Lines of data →
------------
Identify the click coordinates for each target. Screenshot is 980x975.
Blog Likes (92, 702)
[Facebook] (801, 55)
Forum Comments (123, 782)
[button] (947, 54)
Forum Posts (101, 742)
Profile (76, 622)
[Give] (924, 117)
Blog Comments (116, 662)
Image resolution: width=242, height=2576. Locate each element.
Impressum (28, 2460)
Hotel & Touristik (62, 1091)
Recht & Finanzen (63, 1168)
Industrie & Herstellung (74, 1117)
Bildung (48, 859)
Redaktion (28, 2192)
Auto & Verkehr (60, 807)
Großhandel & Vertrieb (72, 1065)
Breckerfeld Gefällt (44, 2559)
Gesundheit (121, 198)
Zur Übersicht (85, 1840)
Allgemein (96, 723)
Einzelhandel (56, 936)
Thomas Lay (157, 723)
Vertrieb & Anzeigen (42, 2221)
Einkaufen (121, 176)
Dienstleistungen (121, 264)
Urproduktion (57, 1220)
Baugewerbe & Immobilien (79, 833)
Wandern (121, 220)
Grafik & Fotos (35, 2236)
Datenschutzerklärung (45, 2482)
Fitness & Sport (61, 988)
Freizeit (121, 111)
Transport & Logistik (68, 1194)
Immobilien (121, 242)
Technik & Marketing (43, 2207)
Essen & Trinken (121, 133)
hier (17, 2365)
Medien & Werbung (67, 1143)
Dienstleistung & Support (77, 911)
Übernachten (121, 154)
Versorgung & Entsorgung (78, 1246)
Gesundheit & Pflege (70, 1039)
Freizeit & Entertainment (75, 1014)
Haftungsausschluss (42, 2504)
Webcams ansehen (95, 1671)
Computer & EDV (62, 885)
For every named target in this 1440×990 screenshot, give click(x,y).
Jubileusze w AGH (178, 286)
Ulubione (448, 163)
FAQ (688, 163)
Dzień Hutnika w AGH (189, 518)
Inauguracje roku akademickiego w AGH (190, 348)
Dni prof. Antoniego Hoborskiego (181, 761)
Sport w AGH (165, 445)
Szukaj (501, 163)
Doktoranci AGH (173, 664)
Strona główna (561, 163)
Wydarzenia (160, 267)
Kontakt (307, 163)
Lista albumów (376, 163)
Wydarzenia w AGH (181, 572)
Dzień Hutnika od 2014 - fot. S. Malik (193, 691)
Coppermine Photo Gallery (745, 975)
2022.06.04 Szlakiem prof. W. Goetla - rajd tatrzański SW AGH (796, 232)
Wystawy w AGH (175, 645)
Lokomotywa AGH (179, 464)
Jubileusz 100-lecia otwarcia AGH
------------
Exercise description → Rewrite every line from the line with "Transport & Logistik (68, 1194)" to the line with "Inauguracje roku akademickiego", shifting each x and y coordinate by adding 48 to it.

Final answer →
Transport & Logistik (116, 1242)
Immobilien (169, 290)
Technik & Marketing (91, 2255)
Essen & Trinken (169, 181)
hier (65, 2413)
Medien & Werbung (115, 1191)
Dienstleistung & Support (125, 959)
Übernachten (169, 202)
Versorgung & Entsorgung (126, 1294)
Gesundheit & Pflege (118, 1087)
Freizeit & Entertainment (123, 1062)
Haftungsausschluss (90, 2552)
Webcams ansehen (143, 1719)
Computer & EDV (110, 933)
For every named target in this 1440×990 screenshot, give click(x,y).
Jubileusze w AGH (226, 334)
Ulubione (496, 211)
FAQ (736, 211)
Dzień Hutnika w AGH (237, 566)
Inauguracje roku akademickiego w AGH (238, 396)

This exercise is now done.